Flyover ini, yang memakan biaya sekitar Rp 132 miliar, dirancang untuk memperlancar arus lalu lintas dan mendukung mobilitas bisnis di Kota Batam. Namun, pemilihan nama ‘Laksamana Ladi’ menimbulkan kegaduhan setelah LAM Kepulauan Riau mempertanyakan validitas sejarah nama tersebut.
Raja Muhammad Amin, Ketua LAM Kepri Kota Batam, mengungkapkan kekecewaannya, “Kami tidak mengetahui siapa Laksamana Ladi ini. Penyematan nama yang tidak berdasar sejarah dapat mencoreng warisan tanah Melayu,” katanya.
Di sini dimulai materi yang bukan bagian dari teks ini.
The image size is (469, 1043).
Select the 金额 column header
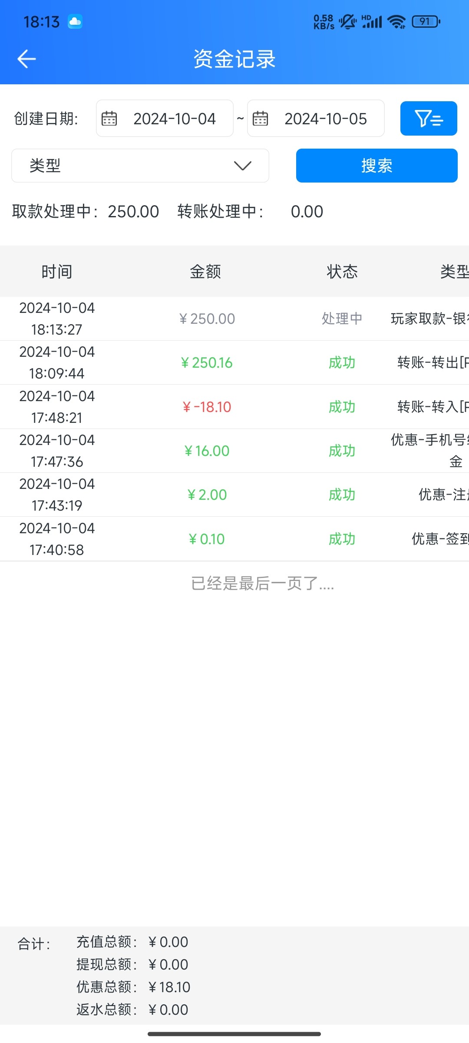pyautogui.click(x=205, y=272)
LAM mendesak BP Batam untuk melakukan klarifikasi dan melibatkan para sejarawan serta tokoh adat dalam penamaan tempat atau infrastruktur di Batam.
Menanggapi protes tersebut, Kepala BP Batam, Muhammad Rudi, dengan cepat mengumumkan penggantian nama flyover menjadi ‘Flyover Sungai Ladi’. “Kami memohon maaf atas ketidaknyamanan yang terjadi dan telah mengganti nama tersebut untuk menjaga situasi kondusif serta menghormati masukan dari masyarakat, khususnya para tokoh Melayu,” ujar Rudi.
LAM mengusulkan agar kejadian seperti ini tidak terulang dengan mendorong kerjasama antara pembangun, tokoh adat, dan sejarawan untuk menjaga keaslian warisan budaya Melayu. “Sosialisasi dan diskusi bersama harus dilakukan agar penamaan infrastruktur memiliki makna yang tepat dan mendukung nilai-nilai budaya lokal,” tegas Muhammad Amin.
Kontroversi ini memperlihatkan pentingnya sensitivitas dan kehati-hatian dalam menghormati warisan sejarah dan budaya, terutama di kota yang terus berkembang seperti Batam. Dengan perubahan nama ini, BP Batam berharap dapat memulihkan kepercayaan publik dan memastikan bahwa infrastruktur baru tetap menjadi simbol kemajuan sekaligus penghormatan terhadap budaya lokal.